GC in OO (was Re: Python 1.6 The balanced language)

Alex Martelli aleaxit at yahoo.com
Mon Sep 4 19:13:07 EDT 2000


"Darren New" <dnew at san.rr.com> wrote in message
news:39B3DE12.6BDD2961 at san.rr.com...
> Alex Martelli wrote:
> > > Depends on what you mean by "safe". If by "safe" you mean "according
to
> > > specificiation of the problem", then yes. If by "safe" you mean what
> > > language designers mean, which is "defined behavior according to the
> > > language specification", then no.
> >
> > "safe" as in "will not make the program do things it shouldn't".
>
> That's begging the question. Now you have to define "should". My payroll

That's the function of analysis and design: "defining the right `should`"
for
each program.  Preconditions, postconditions, invariants.

> program "shouldn't" pay out a million bucks to the janitor, but it
certainly
> will if that's what I typed in the source code.

And that would probably be a more serious defect than a program
crash (for most programs).


> > Whether
> > a program crashes because the language specification is violated, or
> > because a semantic constraint (precondition) is, it's still a crash
>
> Err, no. Throwing an exception is not a crash, any more than running
> "shutdown" crashes a UNIX computer. On the other hand...

You can set things up (depending on the environment) so that a
program survives 'crashes' (ideally, with a rollback of whatever
atomic transactions are in progress, of course); whether you do
that through exceptions, signals, setjmp/longjmp, or other
mechanisms yet, is, in good part, an issue of environment.

For example, say that you have a significance loss through floating
point underflow.  Will that crash your program?  Should it?  IEEE
has something to say about that in its standards, but few programming
language designers seem to care enough to specify that -- maybe
because they want to keep the option open, of running on machines
which have hardware than can't implement IEEE standards fast
enough to make it sensible (many supercomputers used to be like
that, for example); only if a language fully specifies the 'virtual
machine' it can run on, can it dare specifying such fine points of
floating-point behavior (and, of course, such VM specs will simply
make it practically unusable for serious floating-point work on any
machine whose FP work with significant difference).
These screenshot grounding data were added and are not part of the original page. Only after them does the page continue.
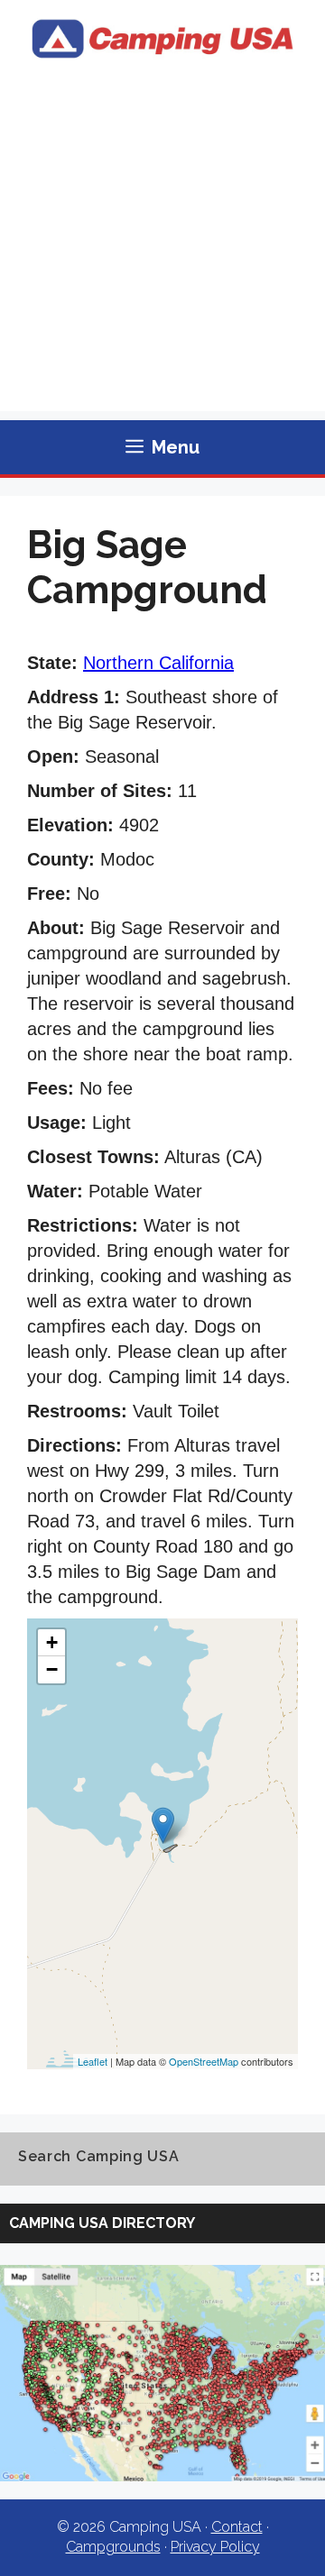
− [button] (52, 1669)
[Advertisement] (162, 249)
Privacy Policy (215, 2546)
So, you end up (at best) invoking system-calls that nicely ask the
FP hardware to interrupt, or not-interrupt, on certain conditions;
and, on several kinds of modern hardware, you had better accept
nondeterministic timing of error determination if you want decent
performance (else, you can't fully exploit multiple pipelines).

So, what happens when (after your program has gone on to
execute anything between, say, 2 and 10 further instructions),
the hardware FP unit finds out -- and tells you through some
interrupt -- that, oh, by the way, some FP precondition was
violated a short while ago, so you had an underflow, overflow,
domain error, whatever?

You can catch this as an (asynchronous) exception in some
environments (e.g., NT's Structured-Exception-Handling setup),
as a 'signal' in some others -- call it as you wish: it's still as
much of a 'crash' as, say, a wild pointer (something which you
can catch in basically the same ways -- 'segmentation violation'
& similar exceptions/signals -- though on present-day hardware
it tends to have less nondeterminism in timing/detection).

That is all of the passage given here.